= Task requirements =
a) Return, word for word, the portion of the article on video-call fatigue from "Jodi Eichler-Levine finished" to "like that before.".
b) Resume the article on video-call fatigue, starting right after its final sentence.

Supplied passage section start

Video Calls seemed an elegant solution to remote work, but they wear on the psyche in complicated ways.

By Julia Skylar April 24, 2020

Jodi Eichler-Levine finished teaching a class over Zoom on April 15, and she immediately fell asleep in the guest bedroom doubling as her office. The religion studies professor at Lehigh University in Pennsylvania says that while teaching is always exhausting, she has never “conked out” like that before.

Until recently, Eichler-Levine was leading live classes full of people whose emotions she could easily gauge, even as they navigated difficult topics–such as slavery and the Holocaust–that demanded a high level of conversational nuance and empathy. Now, like countless people around the world, the COVID-19 pandemic has thrust her life into a virtual space. In addition to teaching remotely, she’s been attending a weekly department happy hour, an arts-and-crafts night with friends, and a Passover seder–all over the videoconferencing app Zoom. The experience is taking a toll.

“It’s almost like you’re emoting more because you’re just a little box on a screen,” Eichler-Levine says. “I’m just so tired.”

Supplied passage section end
Source material section start

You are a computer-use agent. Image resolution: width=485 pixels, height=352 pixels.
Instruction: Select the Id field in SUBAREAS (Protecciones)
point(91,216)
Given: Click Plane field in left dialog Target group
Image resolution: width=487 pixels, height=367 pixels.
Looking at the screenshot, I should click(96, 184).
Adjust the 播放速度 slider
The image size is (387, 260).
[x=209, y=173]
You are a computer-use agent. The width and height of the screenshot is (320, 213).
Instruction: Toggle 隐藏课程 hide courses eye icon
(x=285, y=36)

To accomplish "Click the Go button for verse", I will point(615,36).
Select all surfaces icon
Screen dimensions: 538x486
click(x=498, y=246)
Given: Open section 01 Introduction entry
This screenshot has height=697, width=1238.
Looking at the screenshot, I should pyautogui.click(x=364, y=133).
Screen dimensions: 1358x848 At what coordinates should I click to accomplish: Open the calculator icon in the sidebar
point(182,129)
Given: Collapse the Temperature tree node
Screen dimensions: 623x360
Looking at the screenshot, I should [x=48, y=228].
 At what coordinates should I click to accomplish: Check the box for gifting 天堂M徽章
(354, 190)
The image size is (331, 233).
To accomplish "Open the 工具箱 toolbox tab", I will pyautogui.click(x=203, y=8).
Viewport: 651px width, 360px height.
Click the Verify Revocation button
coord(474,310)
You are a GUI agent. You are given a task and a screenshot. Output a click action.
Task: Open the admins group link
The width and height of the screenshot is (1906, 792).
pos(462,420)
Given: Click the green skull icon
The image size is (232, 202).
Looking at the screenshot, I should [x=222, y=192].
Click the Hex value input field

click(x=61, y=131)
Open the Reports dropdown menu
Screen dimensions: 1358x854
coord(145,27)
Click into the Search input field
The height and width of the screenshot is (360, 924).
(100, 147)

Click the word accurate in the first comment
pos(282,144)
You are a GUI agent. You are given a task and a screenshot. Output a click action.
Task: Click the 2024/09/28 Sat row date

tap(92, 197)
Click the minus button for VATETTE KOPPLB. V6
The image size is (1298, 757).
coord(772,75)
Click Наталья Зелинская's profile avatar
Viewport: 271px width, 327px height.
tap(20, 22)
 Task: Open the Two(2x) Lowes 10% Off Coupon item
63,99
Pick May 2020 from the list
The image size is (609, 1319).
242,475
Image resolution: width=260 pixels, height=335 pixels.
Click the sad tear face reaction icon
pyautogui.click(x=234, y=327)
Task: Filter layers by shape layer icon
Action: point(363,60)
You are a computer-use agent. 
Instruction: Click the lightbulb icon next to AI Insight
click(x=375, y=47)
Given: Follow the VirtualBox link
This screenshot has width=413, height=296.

Source material section end

= Results in order =
a)
Jodi Eichler-Levine finished teaching a class over Zoom on April 15, and she immediately fell asleep in the guest bedroom doubling as her office. The religion studies professor at Lehigh University in Pennsylvania says that while teaching is always exhausting, she has never “conked out” like that before.

b)
So many people are reporting similar experiences that it’s earned its own slang term, Zoom fatigue, though this exhaustion also applies if you’re using Google Hangouts, Skype, FaceTime, or any other video-calling interface. The unprecedented explosion of their use in response to the pandemic has launched an unofficial experiment, showing at a population scale what’s always been true: virtual interactions can be extremely hard on the brain.

“There’s a lot of research that shows we actually really struggle with this,” says Andrew Franklin, an assistant professor of cyberpsychology at Virginia’s Norfolk State University. He thinks people may be surprised at how difficult they’re finding video calls given that the medium seems neatly confined to a small screen and presents few obvious distractions.

Zoom gloom

Humans communicate even when they’re quiet. During an in-person conversation, the brain focuses partly on the words being spoken, but it also derives additional meaning from dozens of non-verbal cues, such as whether someone is facing you or slightly turned away, if they’re fidgeting while you talk, or if they inhale quickly in preparation to interrupt.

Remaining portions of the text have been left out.